Herbed Fish Rolls in White Wine with Grapes Recipe

Herbed Fish Rolls in White Wine with Grapes Recipe

  • 2/3 cup seedless green grapes
  • 3/4 cup dry white wine
  • four 6- to 8-ounce skinless flounder or orange roughy fillets
  • 1/3 cup minced fresh parsley leaves
  • 1 tablespoon minced fresh thyme leaves or 3/4 teaspoon crumbled dried
  • 1/4 cup minced onion
  • 2 tablespoons unsalted butter
  • 1 tablespoon all-purpose flour
  • 1/4 cup heavy cream
  • 1 teaspoon fresh lemon juice
  1. Reserve 8 of the grapes, halve the remaining grapes, and in a small saucepan let the grape halves macerate in the wine for 1 hour. Halve the fillets lengthwise, season them with salt and pepper, and sprinkle the skinned sides with the parsley and the thyme. Roll up each fillet half with 1 of the reserved grapes in the middle and secure it with a wooden pick. Stand the fish rolls up in a saucepan just large enough to hold them in one layer without crowding them. Transfer the macerated grapes with a slotted spoon to a small bowl, bring the wine to a boil, and pour it over the fish rolls. Cook the fish rolls, covered, at a bare simmer for 10 to 15 minutes, or until they just flake. Transfer the fish rolls with a slotted spoon to a plate, reserving the cooking liquid, and keep them warm, covered.

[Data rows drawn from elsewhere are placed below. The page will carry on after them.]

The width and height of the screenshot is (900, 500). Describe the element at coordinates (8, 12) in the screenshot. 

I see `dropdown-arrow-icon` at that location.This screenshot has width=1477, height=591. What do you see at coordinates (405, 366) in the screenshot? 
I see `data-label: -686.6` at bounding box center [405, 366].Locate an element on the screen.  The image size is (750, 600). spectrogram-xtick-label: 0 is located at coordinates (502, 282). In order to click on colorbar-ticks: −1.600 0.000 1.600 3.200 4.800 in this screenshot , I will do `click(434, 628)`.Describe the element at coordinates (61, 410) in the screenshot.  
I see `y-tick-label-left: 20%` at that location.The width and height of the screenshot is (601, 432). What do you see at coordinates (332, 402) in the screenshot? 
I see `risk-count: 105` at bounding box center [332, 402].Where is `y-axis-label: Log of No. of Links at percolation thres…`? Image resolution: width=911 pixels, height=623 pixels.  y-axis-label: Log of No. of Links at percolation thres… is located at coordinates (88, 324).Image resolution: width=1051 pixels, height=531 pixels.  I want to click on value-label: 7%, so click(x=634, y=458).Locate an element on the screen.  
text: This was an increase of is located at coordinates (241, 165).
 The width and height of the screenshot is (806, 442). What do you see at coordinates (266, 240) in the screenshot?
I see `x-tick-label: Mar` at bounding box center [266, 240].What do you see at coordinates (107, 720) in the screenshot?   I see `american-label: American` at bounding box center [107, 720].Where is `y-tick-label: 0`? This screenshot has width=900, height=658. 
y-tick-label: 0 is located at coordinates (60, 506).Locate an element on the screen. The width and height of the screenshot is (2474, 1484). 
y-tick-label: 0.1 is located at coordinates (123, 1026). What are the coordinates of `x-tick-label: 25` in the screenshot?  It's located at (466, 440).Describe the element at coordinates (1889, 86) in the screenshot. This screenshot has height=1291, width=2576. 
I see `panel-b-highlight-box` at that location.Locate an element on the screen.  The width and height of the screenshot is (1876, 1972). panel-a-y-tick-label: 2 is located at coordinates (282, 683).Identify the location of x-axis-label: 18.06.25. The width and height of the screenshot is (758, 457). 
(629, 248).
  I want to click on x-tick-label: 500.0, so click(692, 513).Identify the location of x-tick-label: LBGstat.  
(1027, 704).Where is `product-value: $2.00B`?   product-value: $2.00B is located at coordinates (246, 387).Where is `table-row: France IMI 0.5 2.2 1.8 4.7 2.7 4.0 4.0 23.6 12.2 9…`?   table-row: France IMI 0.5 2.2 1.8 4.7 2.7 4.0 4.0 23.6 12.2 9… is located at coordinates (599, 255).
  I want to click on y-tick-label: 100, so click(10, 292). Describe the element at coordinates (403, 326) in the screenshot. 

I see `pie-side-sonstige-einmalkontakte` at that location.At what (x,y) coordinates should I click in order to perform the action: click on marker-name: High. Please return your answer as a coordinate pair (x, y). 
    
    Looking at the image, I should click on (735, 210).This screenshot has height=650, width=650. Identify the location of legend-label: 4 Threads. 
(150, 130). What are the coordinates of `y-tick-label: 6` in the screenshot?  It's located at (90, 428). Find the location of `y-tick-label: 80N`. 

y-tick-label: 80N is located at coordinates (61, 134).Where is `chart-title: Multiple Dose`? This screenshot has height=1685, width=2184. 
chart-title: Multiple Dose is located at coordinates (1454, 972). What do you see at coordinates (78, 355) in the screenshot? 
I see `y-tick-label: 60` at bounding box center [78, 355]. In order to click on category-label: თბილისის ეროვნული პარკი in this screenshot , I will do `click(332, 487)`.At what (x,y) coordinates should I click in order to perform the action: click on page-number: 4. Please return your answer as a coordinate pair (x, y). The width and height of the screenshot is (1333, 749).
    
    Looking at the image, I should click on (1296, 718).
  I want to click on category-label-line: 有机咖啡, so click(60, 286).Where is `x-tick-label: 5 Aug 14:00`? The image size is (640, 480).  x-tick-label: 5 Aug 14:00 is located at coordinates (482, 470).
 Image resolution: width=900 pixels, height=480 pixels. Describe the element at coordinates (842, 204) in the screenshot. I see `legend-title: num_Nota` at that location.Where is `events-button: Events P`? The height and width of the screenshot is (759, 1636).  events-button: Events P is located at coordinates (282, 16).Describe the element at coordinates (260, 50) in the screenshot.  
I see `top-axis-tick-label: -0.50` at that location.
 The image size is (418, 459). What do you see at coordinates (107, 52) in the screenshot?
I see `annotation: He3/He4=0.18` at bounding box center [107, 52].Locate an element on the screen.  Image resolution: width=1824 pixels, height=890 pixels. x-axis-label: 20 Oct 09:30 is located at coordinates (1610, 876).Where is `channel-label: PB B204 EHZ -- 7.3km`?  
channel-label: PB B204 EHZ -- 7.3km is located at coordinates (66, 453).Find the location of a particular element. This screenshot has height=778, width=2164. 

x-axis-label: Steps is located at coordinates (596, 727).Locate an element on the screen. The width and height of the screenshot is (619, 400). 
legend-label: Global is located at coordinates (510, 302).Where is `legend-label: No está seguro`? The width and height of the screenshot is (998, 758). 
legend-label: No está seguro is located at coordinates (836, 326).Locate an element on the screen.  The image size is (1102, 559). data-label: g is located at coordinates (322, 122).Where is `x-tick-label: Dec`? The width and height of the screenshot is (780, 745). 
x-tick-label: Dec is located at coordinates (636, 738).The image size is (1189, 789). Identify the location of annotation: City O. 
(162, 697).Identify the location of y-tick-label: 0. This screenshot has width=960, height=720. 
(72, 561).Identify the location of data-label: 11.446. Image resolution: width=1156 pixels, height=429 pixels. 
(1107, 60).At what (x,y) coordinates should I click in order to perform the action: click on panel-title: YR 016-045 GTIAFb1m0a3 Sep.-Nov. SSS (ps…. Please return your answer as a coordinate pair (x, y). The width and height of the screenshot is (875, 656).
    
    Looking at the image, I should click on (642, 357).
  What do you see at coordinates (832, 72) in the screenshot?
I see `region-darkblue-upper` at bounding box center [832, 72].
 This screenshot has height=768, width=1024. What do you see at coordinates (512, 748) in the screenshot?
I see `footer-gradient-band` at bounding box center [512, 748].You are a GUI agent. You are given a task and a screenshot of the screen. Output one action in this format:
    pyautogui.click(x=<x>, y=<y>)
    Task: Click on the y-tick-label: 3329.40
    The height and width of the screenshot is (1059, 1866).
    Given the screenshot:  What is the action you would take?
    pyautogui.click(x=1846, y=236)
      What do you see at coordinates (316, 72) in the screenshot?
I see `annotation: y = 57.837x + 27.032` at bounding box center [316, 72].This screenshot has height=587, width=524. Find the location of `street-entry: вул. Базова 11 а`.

  2. In a small saucepan cook the onion in the butter over moderate heat, stirring, for 5 minutes, stir in the flour, and cook the roux over moderately low heat, stirring, for 3 minutes. Remove the pan from the heat and strain the reserved cooking liquid through a fine sieve into the pan. Add the cream, the macerated grapes, the lemon juice, and salt and pepper to taste and boil the sauce, stirring for 3 minutes. Pour off any liquid that has accumulated on the plate, divide the fish rolls among 4 heated plates, and spoon the sauce over them.